### Written task
Arrange the lines of the records, starting at the one containing "This screenshot has" and ending at the one containing "point(45,850)", as a JSON list of strings with one string per line and blank lines omitted. Leave the pictures out.

### Entries
╭──

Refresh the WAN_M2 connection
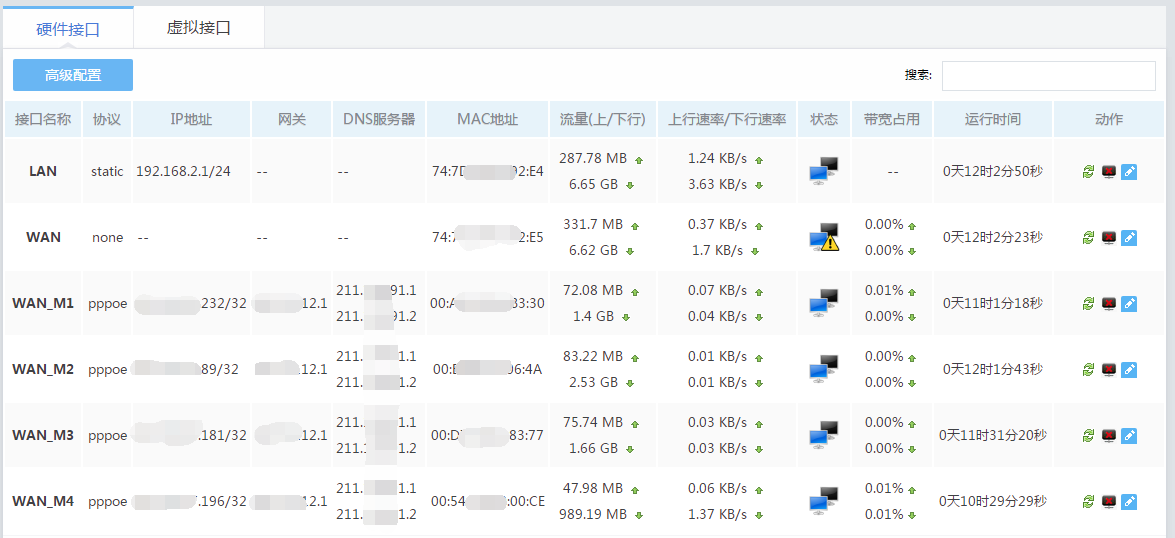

╰──
╭──

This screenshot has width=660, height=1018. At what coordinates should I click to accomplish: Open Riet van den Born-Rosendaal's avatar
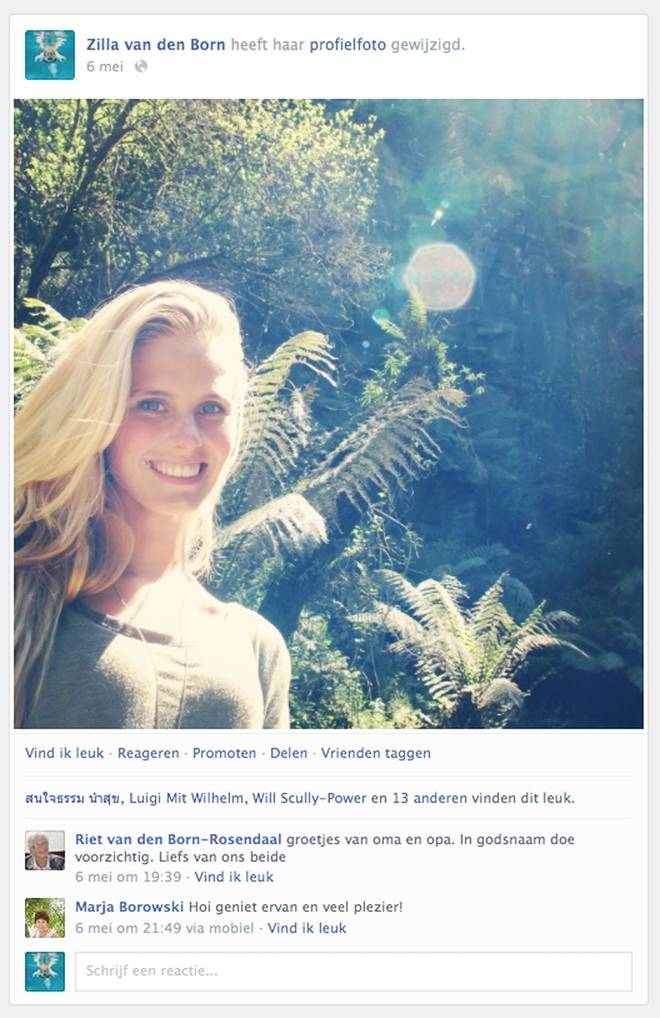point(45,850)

╰──
╭──

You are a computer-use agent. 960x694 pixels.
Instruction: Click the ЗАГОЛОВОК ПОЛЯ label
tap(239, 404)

╰──

### Result
[
  "This screenshot has width=660, height=1018. At what coordinates should I click to accomplish: Open Riet van den Born-Rosendaal's avatar",
  "point(45,850)"
]